# [Your task]
Copy all lines below that use the word "list".

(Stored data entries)

+-------+

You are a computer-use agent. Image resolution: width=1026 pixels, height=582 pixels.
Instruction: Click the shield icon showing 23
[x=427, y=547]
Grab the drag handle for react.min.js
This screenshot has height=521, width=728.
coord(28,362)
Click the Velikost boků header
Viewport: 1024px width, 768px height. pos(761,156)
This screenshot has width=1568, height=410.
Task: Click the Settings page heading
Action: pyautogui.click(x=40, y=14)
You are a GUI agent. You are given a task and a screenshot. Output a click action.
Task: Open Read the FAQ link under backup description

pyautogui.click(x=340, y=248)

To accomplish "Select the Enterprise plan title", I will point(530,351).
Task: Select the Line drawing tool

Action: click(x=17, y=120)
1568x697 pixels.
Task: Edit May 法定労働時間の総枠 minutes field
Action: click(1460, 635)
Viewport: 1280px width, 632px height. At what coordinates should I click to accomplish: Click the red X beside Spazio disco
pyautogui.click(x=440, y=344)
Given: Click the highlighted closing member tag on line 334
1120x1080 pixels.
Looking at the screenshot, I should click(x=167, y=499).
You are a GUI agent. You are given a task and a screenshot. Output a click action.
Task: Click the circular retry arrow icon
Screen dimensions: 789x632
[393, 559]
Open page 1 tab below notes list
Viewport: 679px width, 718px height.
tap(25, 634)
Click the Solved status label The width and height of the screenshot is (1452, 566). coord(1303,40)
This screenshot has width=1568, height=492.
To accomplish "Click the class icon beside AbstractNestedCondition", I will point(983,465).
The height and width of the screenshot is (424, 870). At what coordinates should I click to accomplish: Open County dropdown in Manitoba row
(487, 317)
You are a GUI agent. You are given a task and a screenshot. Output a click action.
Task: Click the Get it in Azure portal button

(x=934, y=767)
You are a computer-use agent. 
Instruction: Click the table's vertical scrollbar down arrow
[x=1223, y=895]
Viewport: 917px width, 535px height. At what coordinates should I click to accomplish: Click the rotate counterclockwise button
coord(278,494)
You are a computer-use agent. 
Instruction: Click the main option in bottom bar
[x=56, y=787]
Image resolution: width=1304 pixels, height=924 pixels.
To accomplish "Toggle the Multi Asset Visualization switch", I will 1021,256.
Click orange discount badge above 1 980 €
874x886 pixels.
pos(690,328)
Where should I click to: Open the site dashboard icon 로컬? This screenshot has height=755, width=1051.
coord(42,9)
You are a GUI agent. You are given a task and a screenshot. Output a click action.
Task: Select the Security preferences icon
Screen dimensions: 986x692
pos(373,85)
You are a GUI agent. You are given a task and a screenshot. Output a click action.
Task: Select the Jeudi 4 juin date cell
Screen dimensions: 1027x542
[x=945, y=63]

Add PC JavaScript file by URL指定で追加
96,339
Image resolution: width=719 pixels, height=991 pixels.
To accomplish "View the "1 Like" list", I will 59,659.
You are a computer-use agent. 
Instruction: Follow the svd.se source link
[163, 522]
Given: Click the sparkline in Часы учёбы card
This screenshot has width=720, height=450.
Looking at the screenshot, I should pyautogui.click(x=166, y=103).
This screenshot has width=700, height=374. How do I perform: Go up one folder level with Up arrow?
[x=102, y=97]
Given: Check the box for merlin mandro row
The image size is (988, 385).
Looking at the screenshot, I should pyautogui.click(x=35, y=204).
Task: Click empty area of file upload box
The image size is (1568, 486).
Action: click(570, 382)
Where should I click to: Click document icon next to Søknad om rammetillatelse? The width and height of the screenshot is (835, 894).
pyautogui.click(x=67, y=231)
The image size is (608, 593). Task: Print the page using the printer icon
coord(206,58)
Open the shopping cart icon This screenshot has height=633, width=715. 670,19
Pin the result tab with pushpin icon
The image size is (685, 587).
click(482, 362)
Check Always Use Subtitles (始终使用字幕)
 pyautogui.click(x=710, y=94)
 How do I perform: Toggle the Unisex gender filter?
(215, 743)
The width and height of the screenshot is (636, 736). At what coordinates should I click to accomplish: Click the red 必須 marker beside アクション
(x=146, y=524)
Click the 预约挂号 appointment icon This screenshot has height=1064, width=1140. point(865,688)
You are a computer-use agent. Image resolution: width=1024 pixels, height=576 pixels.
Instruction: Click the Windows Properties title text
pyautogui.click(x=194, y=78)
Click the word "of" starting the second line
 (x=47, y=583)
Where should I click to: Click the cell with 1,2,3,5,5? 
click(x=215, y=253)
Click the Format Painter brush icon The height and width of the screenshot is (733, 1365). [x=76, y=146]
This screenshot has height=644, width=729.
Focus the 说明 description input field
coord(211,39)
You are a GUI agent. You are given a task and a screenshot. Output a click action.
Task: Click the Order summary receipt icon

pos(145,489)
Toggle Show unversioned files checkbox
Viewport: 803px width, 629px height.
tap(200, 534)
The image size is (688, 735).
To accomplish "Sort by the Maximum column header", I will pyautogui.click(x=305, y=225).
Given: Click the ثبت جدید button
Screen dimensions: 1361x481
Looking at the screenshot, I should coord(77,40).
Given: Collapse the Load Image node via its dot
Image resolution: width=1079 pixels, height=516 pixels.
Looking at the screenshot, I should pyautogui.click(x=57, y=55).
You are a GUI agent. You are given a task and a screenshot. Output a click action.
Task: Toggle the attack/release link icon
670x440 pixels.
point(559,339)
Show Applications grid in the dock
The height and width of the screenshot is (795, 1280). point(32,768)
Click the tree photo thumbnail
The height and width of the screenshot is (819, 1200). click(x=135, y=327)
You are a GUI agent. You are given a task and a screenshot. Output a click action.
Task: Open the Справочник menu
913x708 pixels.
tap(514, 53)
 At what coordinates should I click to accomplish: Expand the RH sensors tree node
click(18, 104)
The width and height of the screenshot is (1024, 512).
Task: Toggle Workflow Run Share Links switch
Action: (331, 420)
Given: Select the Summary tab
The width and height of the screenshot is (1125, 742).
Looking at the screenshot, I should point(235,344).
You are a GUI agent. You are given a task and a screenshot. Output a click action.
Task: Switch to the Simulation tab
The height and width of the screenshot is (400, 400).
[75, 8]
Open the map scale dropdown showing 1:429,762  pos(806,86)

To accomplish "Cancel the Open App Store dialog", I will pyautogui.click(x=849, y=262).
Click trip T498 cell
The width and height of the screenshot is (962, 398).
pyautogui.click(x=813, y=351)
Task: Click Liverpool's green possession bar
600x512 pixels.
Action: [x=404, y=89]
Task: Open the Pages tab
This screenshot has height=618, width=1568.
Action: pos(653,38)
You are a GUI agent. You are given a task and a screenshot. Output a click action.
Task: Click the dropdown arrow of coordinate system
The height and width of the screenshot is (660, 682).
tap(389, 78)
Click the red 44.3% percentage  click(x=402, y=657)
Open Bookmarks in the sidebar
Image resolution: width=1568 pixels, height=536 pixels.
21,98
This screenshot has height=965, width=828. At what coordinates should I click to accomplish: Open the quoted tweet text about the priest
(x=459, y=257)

+-------+

# [Result of the task]
Open page 1 tab below notes list
To accomplish "View the "1 Like" list", I will 59,659.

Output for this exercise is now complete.